There are many who organize their lives in such a way as to deny this. They place their faith in capital, in industry, stabilizing things; and these people will only grow in numbers as our climate breaks down, Williams argues, as evidenced by Disney World becoming one of the first attractions back up and running after the ostensible end of the world. “Denial is now an art, a social grace, a survival tool, as is apathy which has become a sign of refinement,” we are informed by one character who has returned from the outside world. It easy to see the parallels between the world Williams describes and our current political divide in America. “People who lack all sympathy are feeling better about themselves. The more a person doesn’t care the freer he becomes.”

The final section of Harrow makes a brief time jump, and we find the wunderkind Jeffrey has achieved his wish and has been installed as a judge, presiding over the overwhelming caseload that exists in his strange new world, one where there’s a television channel devoted to airing minutes of silence from all over the world. His equilibrium, however, is disrupted with the unexpected return of Khrsiten into his life. A caveat: this final third of the novel relies so heavily on references to Franz Kafka’s story “The Hunter Gracchus” that readers may want to read it beforehand to grasp all of Williams’ allusions. One can draw a ready comparison between Gracchus—not dead but not alive, waylaid on the boat ride to the afterlife—and the contingent of humanity that will be left to preside over the last days of a ruined planet.
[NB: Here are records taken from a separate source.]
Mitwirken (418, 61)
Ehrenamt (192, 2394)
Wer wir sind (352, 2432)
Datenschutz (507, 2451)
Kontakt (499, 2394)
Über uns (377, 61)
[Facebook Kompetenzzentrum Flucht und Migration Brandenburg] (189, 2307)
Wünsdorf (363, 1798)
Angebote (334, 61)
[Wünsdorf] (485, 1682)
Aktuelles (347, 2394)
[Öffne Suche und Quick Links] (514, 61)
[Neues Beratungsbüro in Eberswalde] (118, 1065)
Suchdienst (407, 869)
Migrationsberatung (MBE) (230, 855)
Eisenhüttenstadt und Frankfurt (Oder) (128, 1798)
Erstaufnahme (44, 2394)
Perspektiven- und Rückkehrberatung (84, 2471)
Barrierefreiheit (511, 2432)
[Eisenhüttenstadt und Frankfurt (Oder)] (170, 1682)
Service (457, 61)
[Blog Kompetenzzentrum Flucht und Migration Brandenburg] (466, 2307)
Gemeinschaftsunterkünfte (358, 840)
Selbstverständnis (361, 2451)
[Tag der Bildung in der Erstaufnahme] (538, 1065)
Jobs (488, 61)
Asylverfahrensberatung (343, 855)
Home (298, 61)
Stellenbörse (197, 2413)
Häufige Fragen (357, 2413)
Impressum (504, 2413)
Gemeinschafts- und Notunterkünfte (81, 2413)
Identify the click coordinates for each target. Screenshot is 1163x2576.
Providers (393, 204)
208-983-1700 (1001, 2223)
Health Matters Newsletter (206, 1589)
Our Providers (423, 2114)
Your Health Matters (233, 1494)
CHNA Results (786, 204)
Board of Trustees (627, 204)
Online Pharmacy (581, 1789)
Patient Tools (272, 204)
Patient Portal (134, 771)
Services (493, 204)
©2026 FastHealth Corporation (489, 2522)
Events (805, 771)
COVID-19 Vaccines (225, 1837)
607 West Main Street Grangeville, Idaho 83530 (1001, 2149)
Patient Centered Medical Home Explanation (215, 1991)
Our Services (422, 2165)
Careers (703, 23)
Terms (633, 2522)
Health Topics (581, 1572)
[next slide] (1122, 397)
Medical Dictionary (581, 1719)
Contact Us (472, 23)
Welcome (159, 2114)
Joy Williams was born in Massachusetts, the daughter of a Congregational minister. We might read Harrow as her Book of Revelation—it is similarly concerned with the end times and shot through with dazzling but nightmarish imagery, from black lakes to cockroaches “the size of a kitten.” But while the Apostle Paul may have sought to comfort believers, Williams’ novel is purely discomforting: there is nothing that man cannot commercialize, including his eventual demise because of a poisoned earth. Uneasy reading, to be sure, Harrow is an apocalyptic vision only Williams could provide, and a welcome return to the novel form for one of our most acclaimed living authors. Khristen and the residents of the compound are neither prophets nor guides through the dilapidated funhouse of Harrow’s devastated world, but they provide a sense of warmth and unexpected humor. Grounded by these characters, Harrow is at times challenging, at times impenetrable, but always engaging. While staring down the shape of the inevitable disaster awaiting us all, Williams does not blink.